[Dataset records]
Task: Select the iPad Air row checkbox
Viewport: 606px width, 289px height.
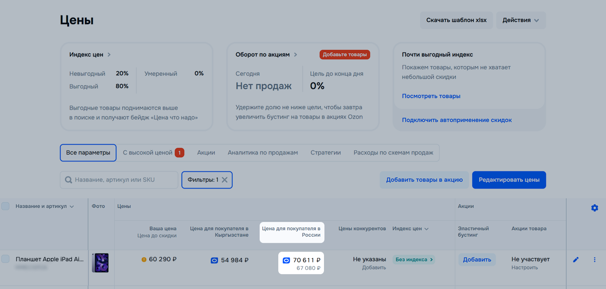Action: (6, 259)
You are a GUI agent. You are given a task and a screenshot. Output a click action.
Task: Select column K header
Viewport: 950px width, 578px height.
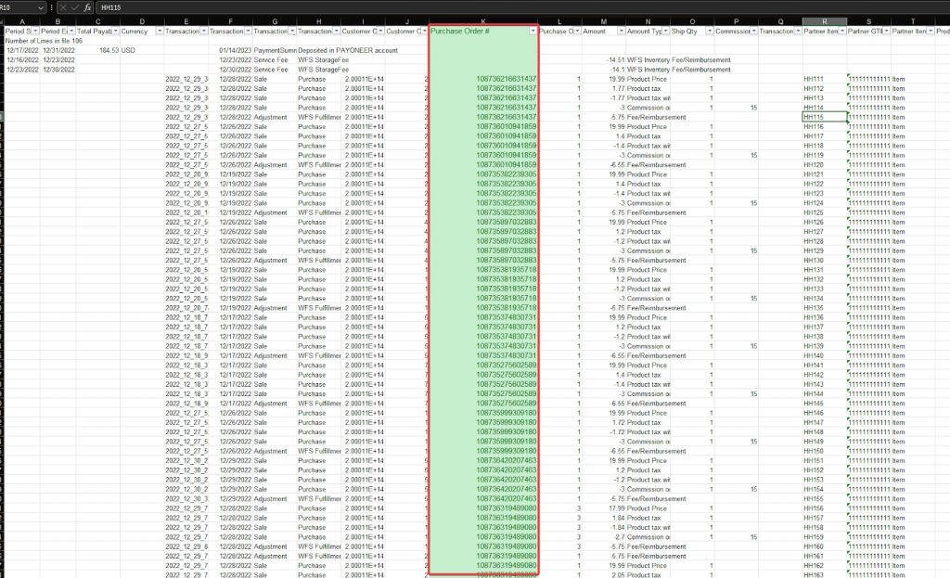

## Short exercise
Repeat every line of the records above word for word, but leave out the pictures.

## Problem solution
Task: Select the iPad Air row checkbox
Viewport: 606px width, 289px height.
Action: (6, 259)
You are a GUI agent. You are given a task and a screenshot. Output a click action.
Task: Select column K header
Viewport: 950px width, 578px height.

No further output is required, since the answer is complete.